_PAGE:_
• • • • •

Operating cash flow was $511.4 million compared with $339.9 million in the prior year; gross debt of $12.75 billion, reflecting a $231 million reduction in debt during the third quarter; net debt of $12.08 billion.

Reported net sales for 2016 are projected to grow between 122.5 and 128.0 percent and reported earnings per share to be $1.15 to $1.20, after absorbing approximately $1.18 of one-time costs related to the Jarden and Tools transactions. Raised lower end of both 2016 full year guidance ranges to 3.5 to 4.0 percent core sales growth and normalized earnings per share of $2.85 to $2.90 from previous guidance of 3 to 4 percent core sales growth and normalized earnings per share of $2.75 to $2.90 per share.

Initial outlook for 2017 core sales growth is 3 to 4 percent and normalized earnings per share is $2.85 to $3.05. 2017 normalized earnings per share outlook includes $0.20 of dilution, net of interest benefits, related to the planned divestiture of about 10 percent of the company’s portfolio.

 
“We delivered very good performance in the third quarter while simultaneously driving substantial organization and portfolio changes,” said Newell Brands Chief Executive Officer Michael Polk. “Our third quarter Writing, Baby, Food, and Appliance growth was once again very strong, resulting in competitive levels of quarterly core sales growth and leading levels year to date. Our strong savings and cost synergies programs are now in full flight, which when coupled with growth in the underlying business are driving exceptional normalized earnings per share and operating cash flow growth. With very strong year to date results, we have raised our 2016 guidance for both core sales growth and normalized earnings per share into the top half of our previous 2016 guidance ranges.”


Strategy Update - New Growth Game Plan

Newell Brands recently announced an update of its corporate strategy designed to capture the unique value creation opportunity related to its new larger portfolio and broader geographic and retail presence. As part of this new strategy, the company plans to transform Newell Brands from a holding company to an operating company, consolidating 32 business units to 16 Global Divisions while investing to extend its design, innovation and brand development capabilities across a broader set of categories. The organization changes were initiated in the third quarter and this major phase of the transformation will be completed by year end. The 16 Global Divisions will become the key commercial nodes in the




company, including a new Global eCommerce Division, which will have responsibility for all ecommerce activity across the enterprise. The Divisions will generally align to the four areas of strategic focus for the company of Live, Learn, Work, and Play. The new structure will be effective January 1, 2017.

• • • • •

_DATASET EXTRACT:_
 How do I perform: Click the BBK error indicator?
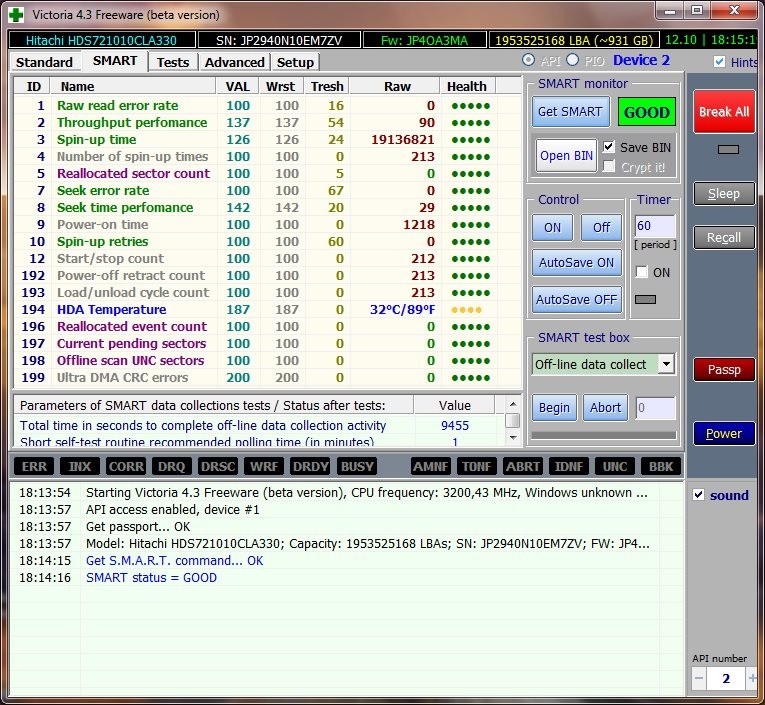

• • • • •

_WORK TO DO:_ In the Newell Brands text, on what date will the new structure of Global Divisions take effect?

_SOLUTION TO THIS TASK:_ January 1, 2017